## TASK DETAILS:
Copy out word for word the stretch of the blog entry below from "One tree ornament" through "new film, 'Hugo'.".

One tree ornament I’d ordered for the tree this year was a special decoration in memory of Lucy. A rather nice glass heart with a gold lettered print over it. I’d found them around a month or so ago online (keepsakekreations.co.uk). Ka hung the heart on a branch alongside Lucy’s small Christmas bear.
After a good workout at the gym on Sunday morning we took a trip into town and threw ourselves into the masses for an hour or so for some Christmas shopping before seeing Martin Scorsese's new film, 'Hugo'.
‘Hugo’ is a brilliantly realised family fantasy starring the Boy in the Striped Pyjamas' Asa Butterfield, as a young orphan who survives behind the walls of Paris' largest Railway Station carrying out his missing, drunken Uncle’s jobs of keeping the station’s clocks running on time. From his vantage point, up behind the large clock faces which inhabit the station, Hugo watches life go on, seeing the film’s various secondary characters playing out their lives who include Sacha ‘Ali G’ Cohen who plays a war scarred Station Inspector, Frances de la Tour the local coffee shop owner and Christopher Lee, the owner of the second hand book shop. All live out their daily lives unaware of Hugo’s watchful eyes from behind the clocks hanging from the high girdered roof, whilst the young boy works at repairing the one thing left to him by his father, an old clockwork, automaton.

[A run of records]
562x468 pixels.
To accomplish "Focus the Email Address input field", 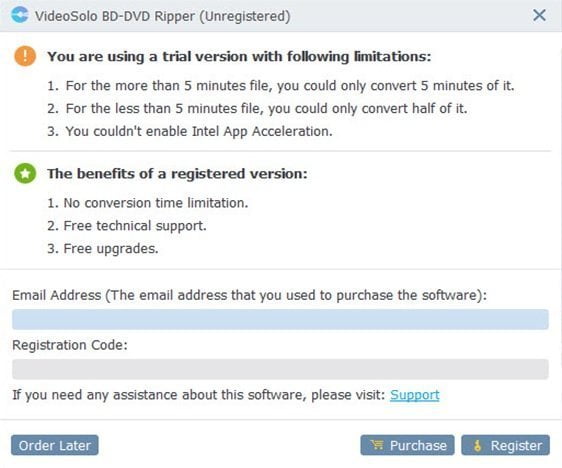I will (280, 319).
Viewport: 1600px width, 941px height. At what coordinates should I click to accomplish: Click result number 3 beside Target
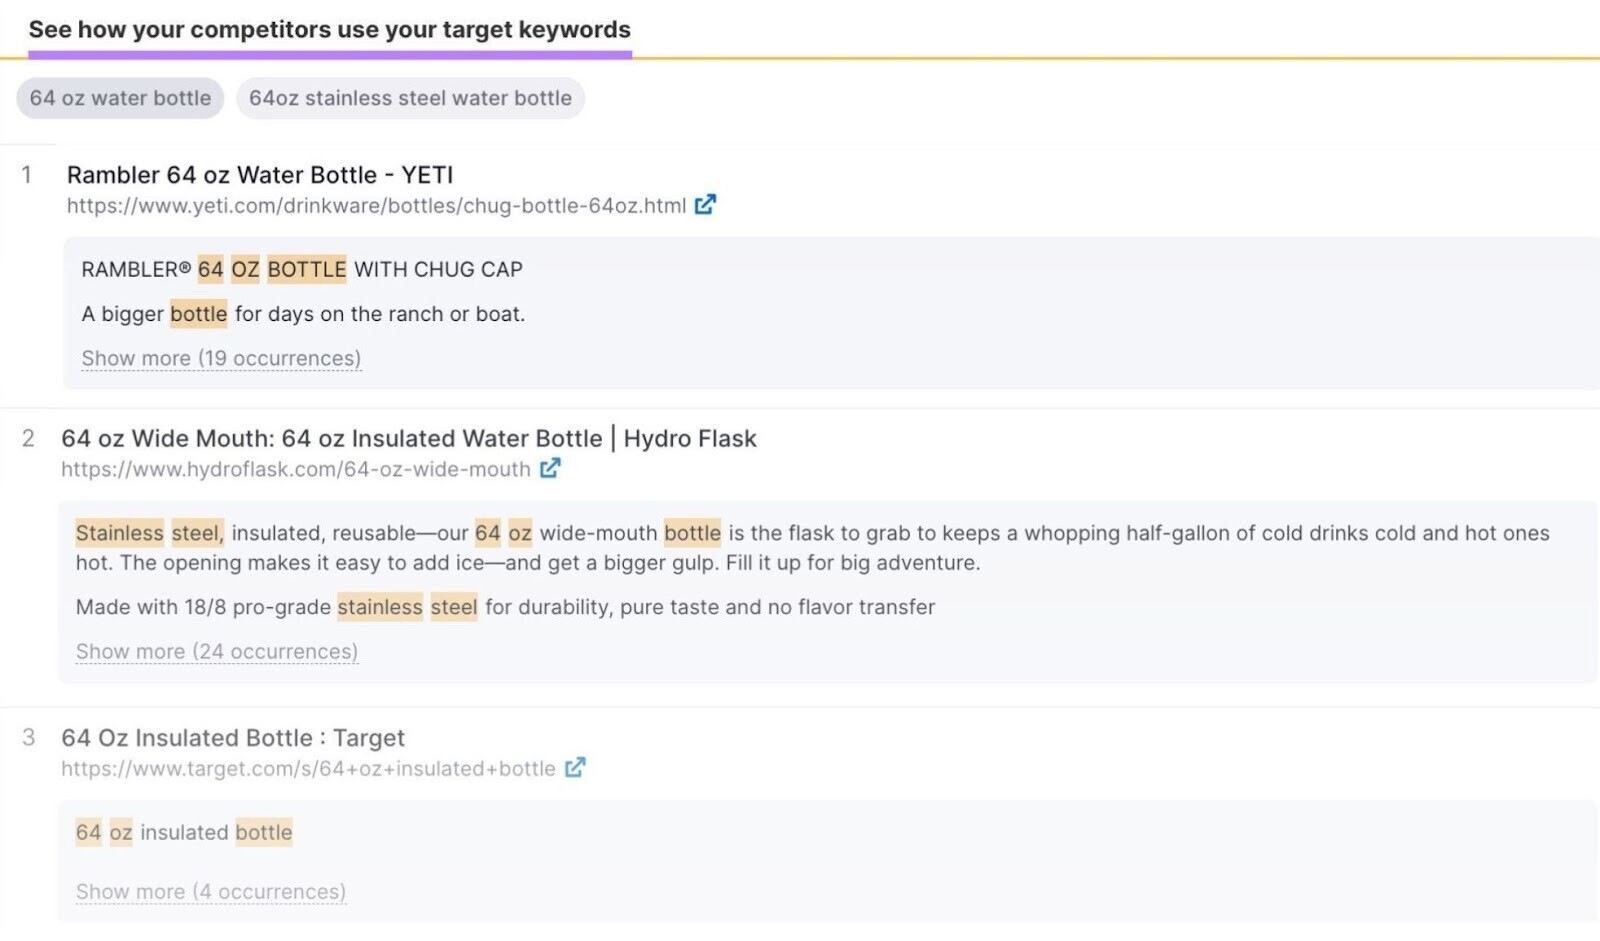(x=27, y=737)

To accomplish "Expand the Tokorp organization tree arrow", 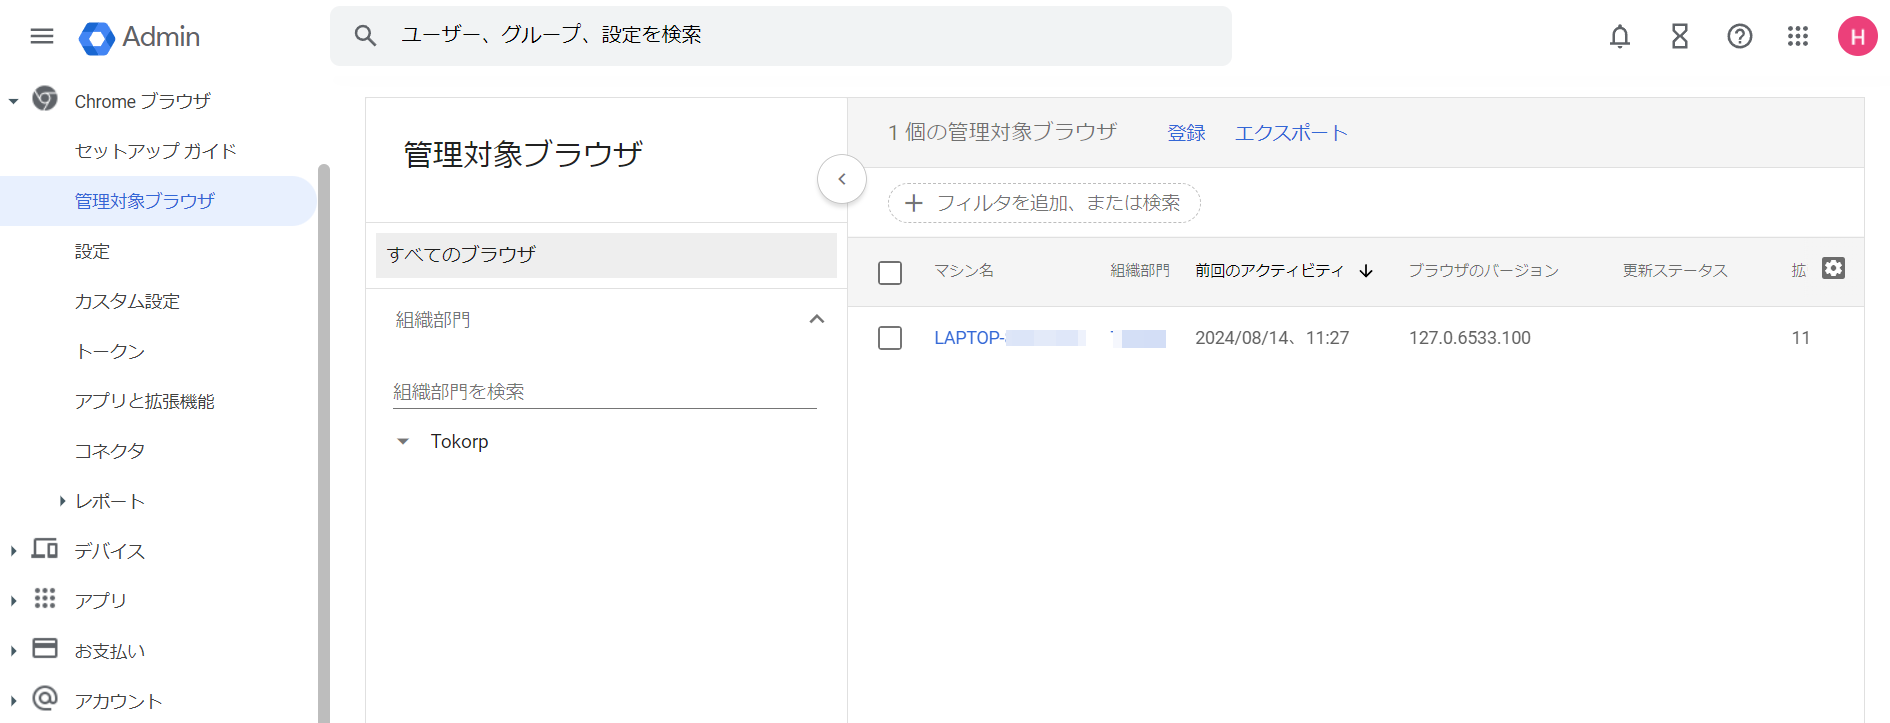I will [x=403, y=441].
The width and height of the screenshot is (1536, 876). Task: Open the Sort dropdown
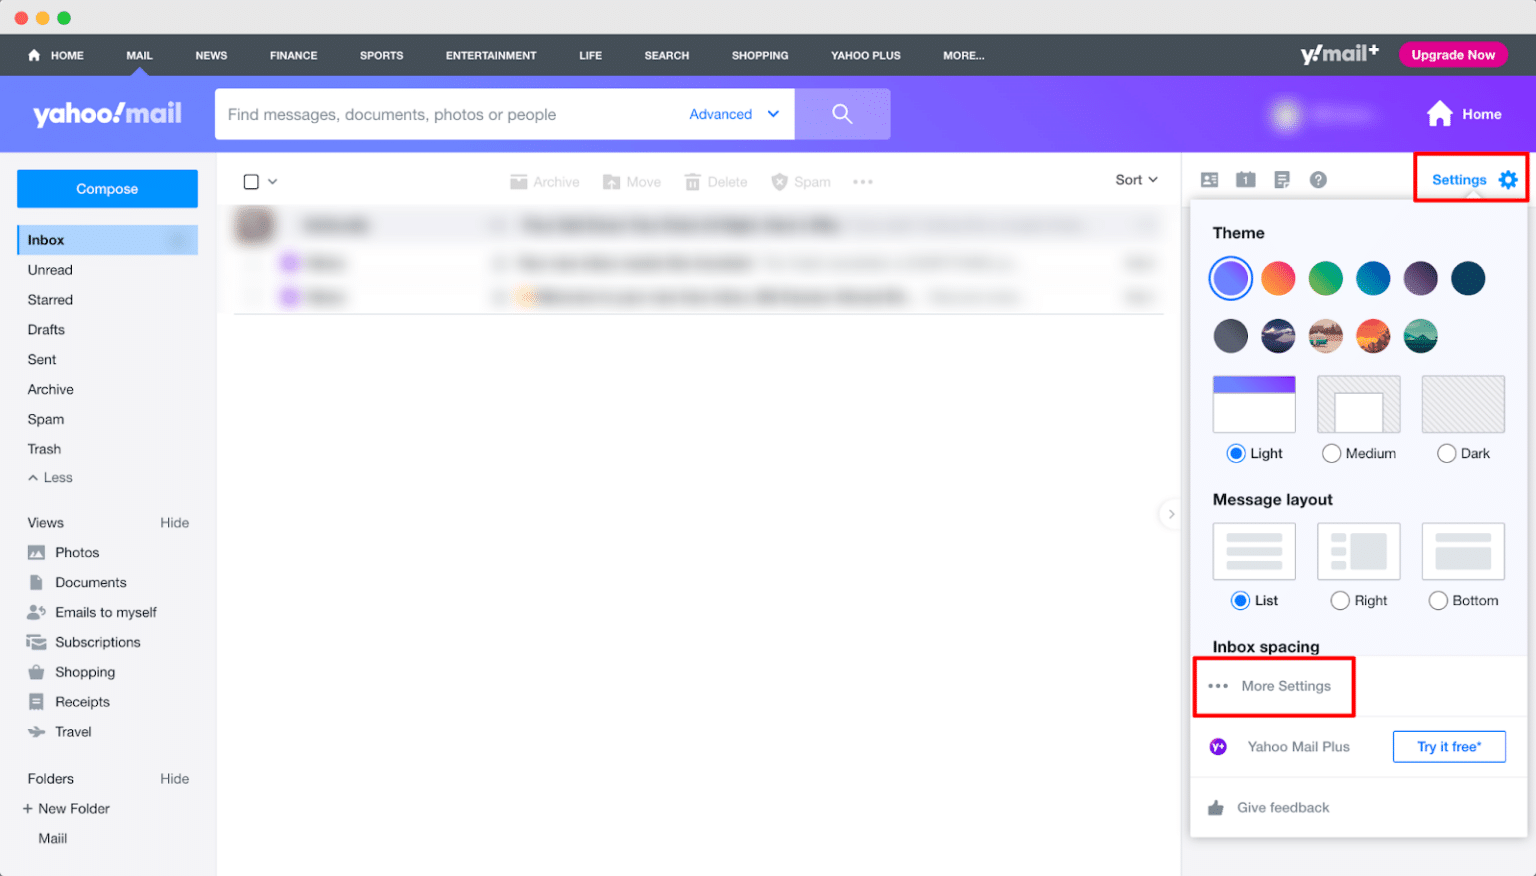tap(1136, 179)
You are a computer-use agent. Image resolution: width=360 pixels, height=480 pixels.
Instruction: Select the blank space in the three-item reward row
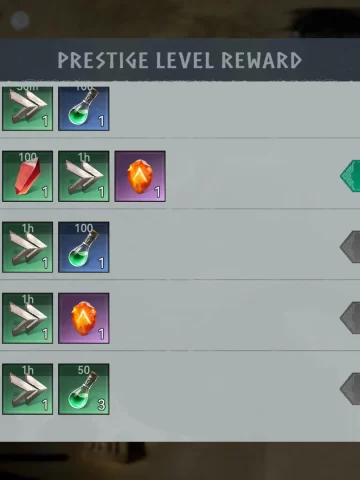tap(252, 176)
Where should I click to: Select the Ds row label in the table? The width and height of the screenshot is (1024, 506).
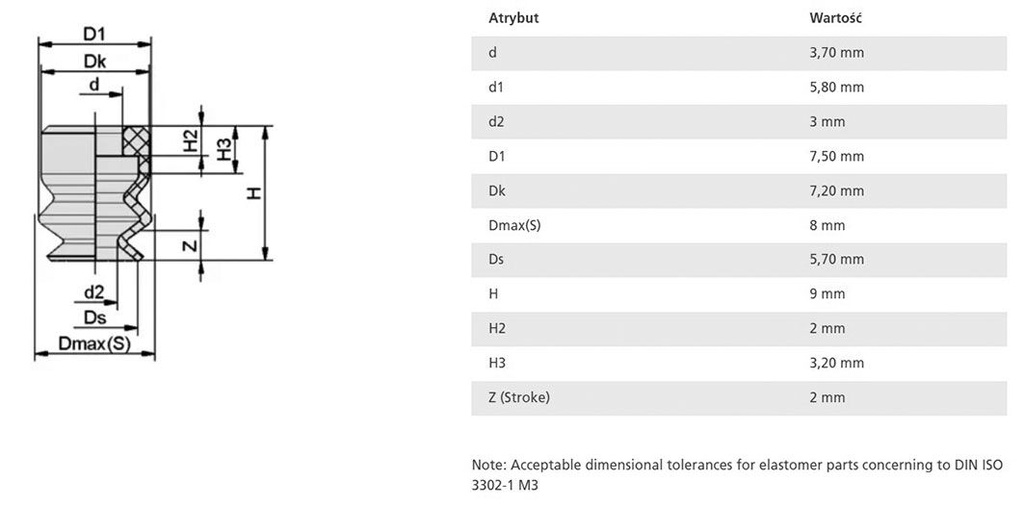point(496,259)
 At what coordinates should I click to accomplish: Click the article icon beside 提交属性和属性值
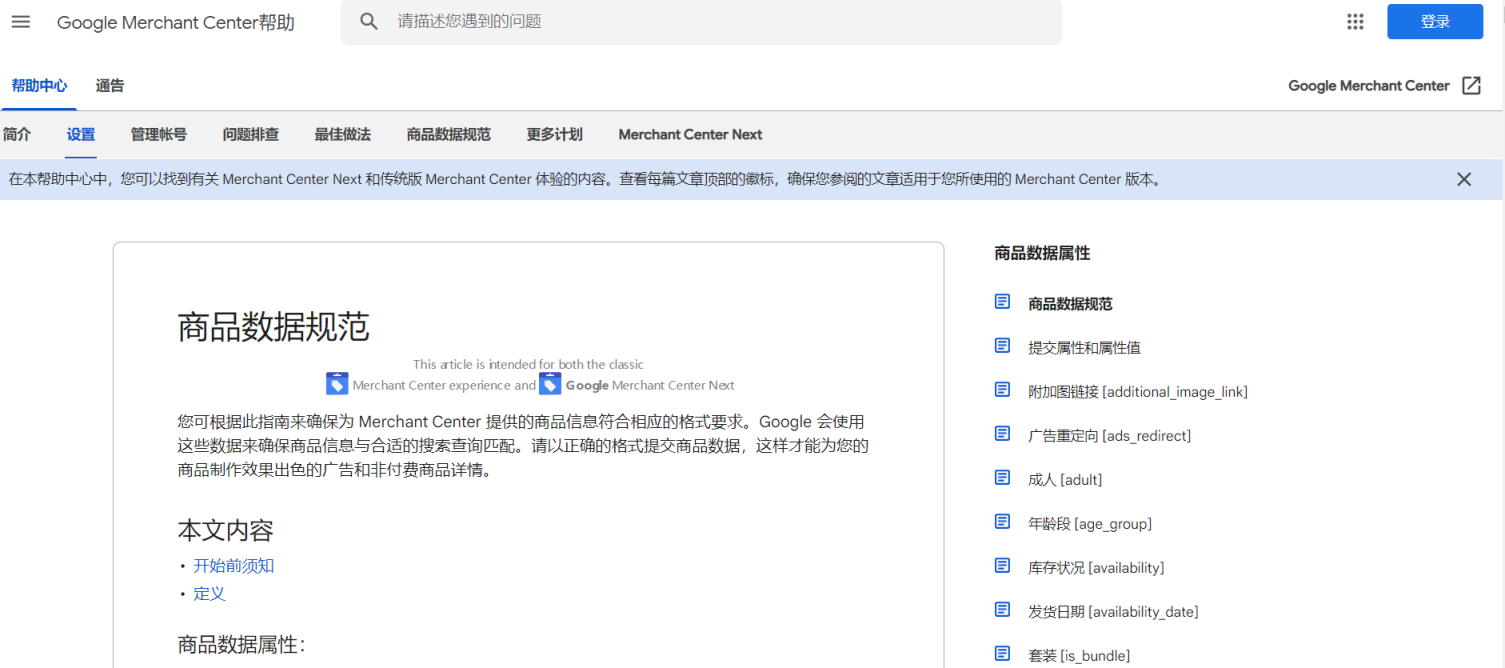pos(1002,345)
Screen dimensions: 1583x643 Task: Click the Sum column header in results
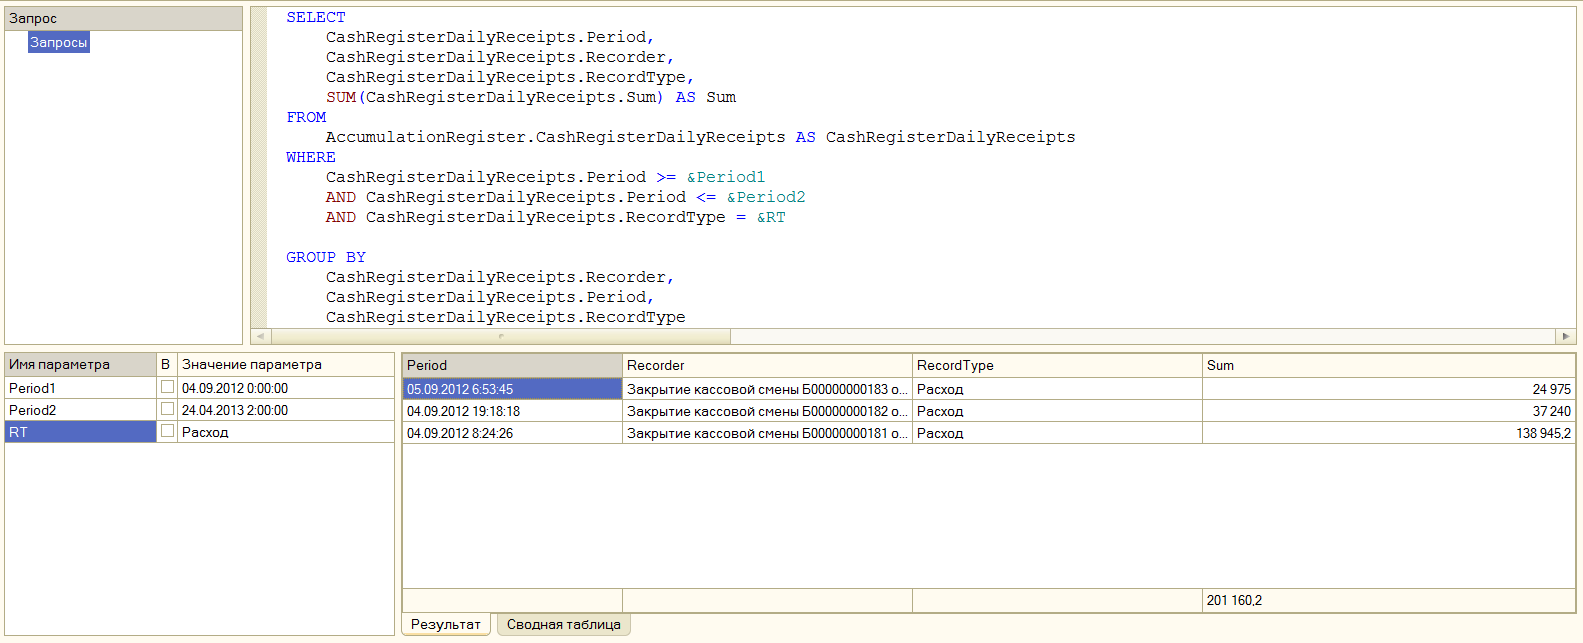pyautogui.click(x=1387, y=365)
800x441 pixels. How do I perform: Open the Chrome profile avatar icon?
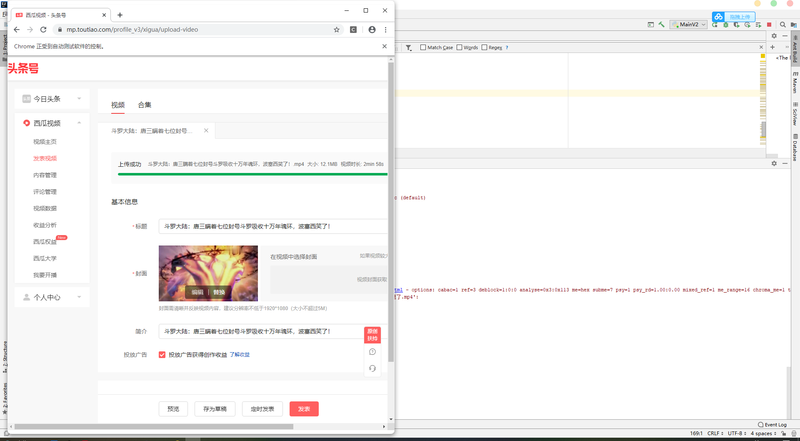(x=372, y=30)
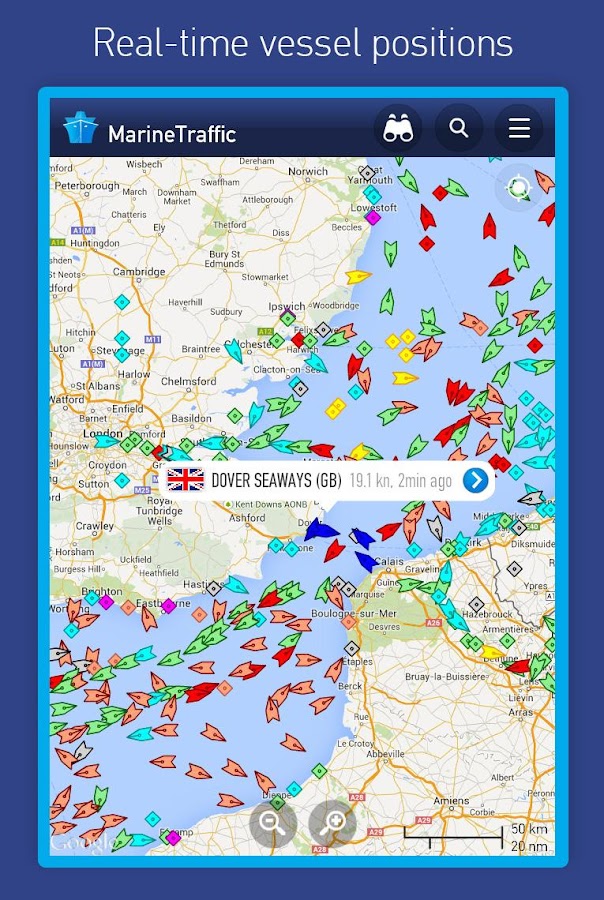Viewport: 604px width, 900px height.
Task: Tap the cyan diamond marker near Cambridge
Action: click(122, 302)
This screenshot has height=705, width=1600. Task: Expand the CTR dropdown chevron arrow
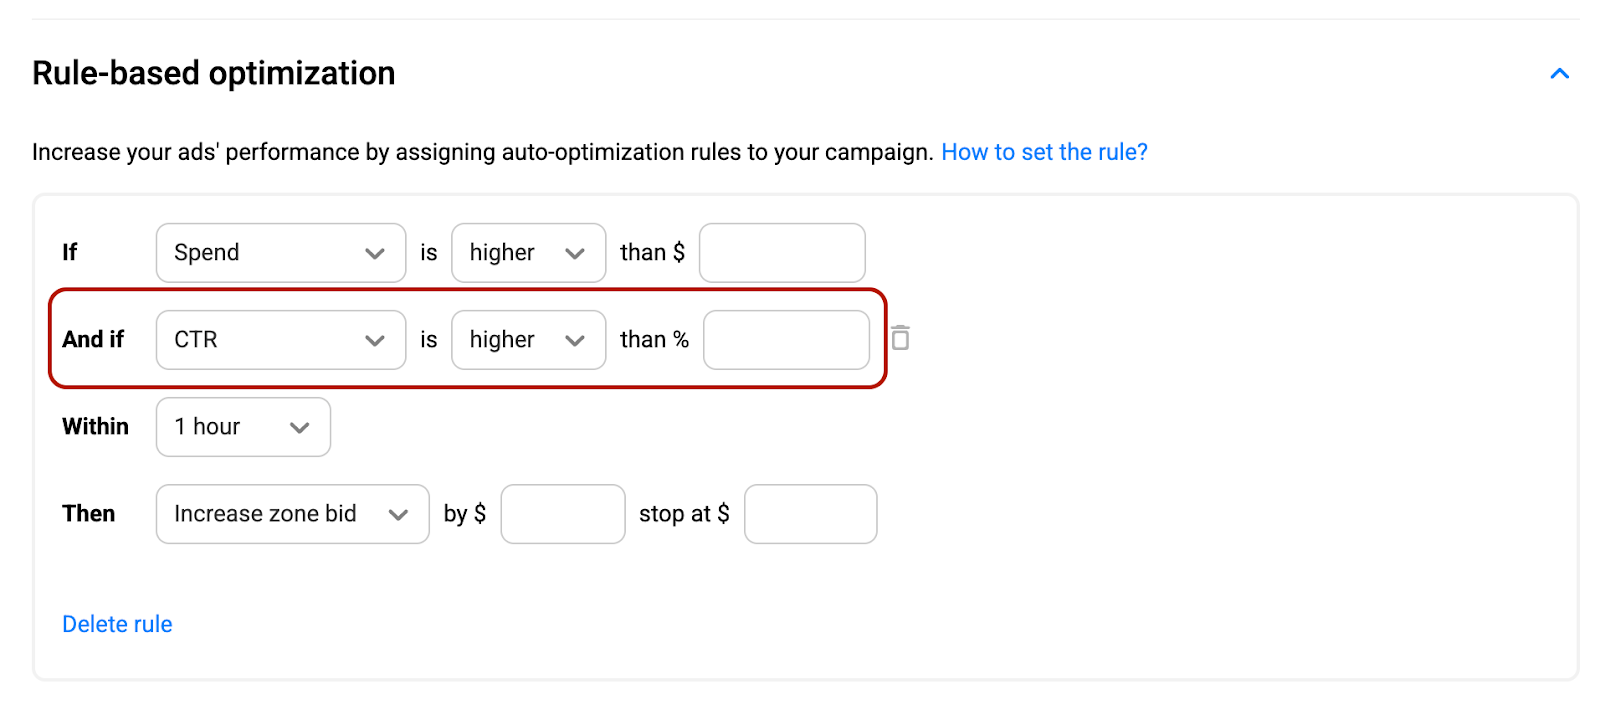point(375,340)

## EXERCISE RESULT:
One tree ornament I’d ordered for the tree this year was a special decoration in memory of Lucy. A rather nice glass heart with a gold lettered print over it. I’d found them around a month or so ago online (keepsakekreations.co.uk). Ka hung the heart on a branch alongside Lucy’s small Christmas bear.
After a good workout at the gym on Sunday morning we took a trip into town and threw ourselves into the masses for an hour or so for some Christmas shopping before seeing Martin Scorsese's new film, 'Hugo'.